Trecho fornecido =
..........

Segredo, o direito de PI mais utilizado pelas PMEs
Stefan Dittmer, Associado, Dentons, Alemanha, e James Pooley, Empresa Jurídica Especializada, EUA, Membros da Comissão da ICC sobre Propriedade Intelectual, Câmara de Comércio Internacional (ICC, na sigla em inglês)
A maioria dos direitos de propriedade intelectual (PI), como patentes, direitos de autor, marcas e desenhos, são concedidos por um governo. Mas existe um direito que depende unicamente da escolha individual de uma empresa: o segredo. A lei protege quem compartilha informações em caráter confidencial com outra pessoa, porém não exige que estas informações sejam registradas em uma agência. Em caso de litígio, o sistema jurídico resolverá a questão.
Os segredos comerciais fazem parte das transações comerciais há séculos e são uma maneira comum e prática para as empresas manterem uma vantagem competitiva. Embora determinadas formas de PI sejam especificamente limitadas a obras criativas que atendam a um conjunto extremamente específico de requisitos, a proteção de segredos se aplica amplamente a qualquer informação que seja secreta, que tenha algum valor comercial e para a qual o proprietário tenha tomado alguma medida com vista a mantê-la secreta.
É esta amplitude e flexibilidade do segredo que o torna tão atrativo, principalmente para organizações menores que não disponham de orçamento para montar um portfólio de direitos de PI registrados. Cada restaurante pode ter suas receitas secretas. Cada salão de beleza tem sua lista de clientes e conhece as preferências de cada um. Cada fabricante de móveis tem seus “truques” para melhorar a eficiência ou a qualidade dos produtos acabados. Mais recentemente, o segredo foi identificado como um meio para proteger dados não estruturados como, por exemplo, dados de máquinas produzidos em grandes quantidades e utilizados para alimentar a automação, ou algoritmos, outro componente-chave da indústria digital.
Leia aqui um artigo de introdução sobre os segredos comerciais de um número anterior da WIPO Revista.
Contexto histórico
As legislações da maioria dos países protegem as obrigações relativas à confidencialidade nas transações comerciais, atendendo às normas estabelecidas no Acordo sobre Aspectos dos Direitos de Propriedade Intelectual Relacionados ao Comércio (Acordo TRIPS, na sigla em inglês). A constatação da continuidade das relações significa que a grande maioria dessas obrigações é respeitada pelos participantes.
Nos Estados Unidos, a legislação sobre o segredo comercial era tradicionalmente da competência exclusiva de cada estado da federação. Em 1979, uma Uniform Trade Secrets Act (Lei Uniforme de Segredos Comerciais) foi proposta aos estados e tem sido amplamente adotada desde então, porém com disposições que variam de um estado a outro, tornando sua aplicação em escala nacional bastante complicada. Em 1996, o Governo Federal promulgou a Economic Espionage Act (Lei de Espionagem Econômica), mas era limitada à esfera penal. Vinte anos depois, o Congresso dos EUA aprovou a Defend Trade Secrets Act of 2016 (Lei de Defesa de Segredos Comerciais de 2016 - DTSA, na sigla em inglês), que pela primeira vez deu aos detentores de segredos comerciais a opção de mover ações civis na justiça federal, que oferece várias vantagens processuais em relação às justiças estaduais.

..........

Material fornecido =

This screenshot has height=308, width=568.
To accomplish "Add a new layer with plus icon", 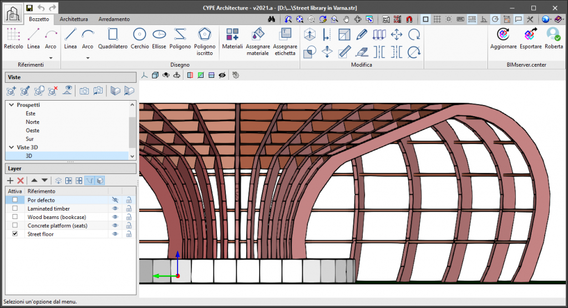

..........

O problema =
Diga se cada frase a seguir concorda com o trecho sobre segredos comerciais, respondendo sim ou não e citando as palavras exatas do trecho que decidem. (a) Para ser protegido, o segredo precisa ser registrado em uma agência. (b) A Lei de Espionagem Econômica, de 1996, valia só para a área penal. (c) A Lei Uniforme de Segredos Comerciais foi proposta aos estados em 1996.

Resposta =
(a) Não: "porém não exige que estas informações sejam registradas em uma agência".
(b) Sim: "Em 1996, o Governo Federal promulgou a Economic Espionage Act (Lei de Espionagem Econômica), mas era limitada à esfera penal".
(c) Não: "Em 1979, uma Uniform Trade Secrets Act (Lei Uniforme de Segredos Comerciais) foi proposta aos estados".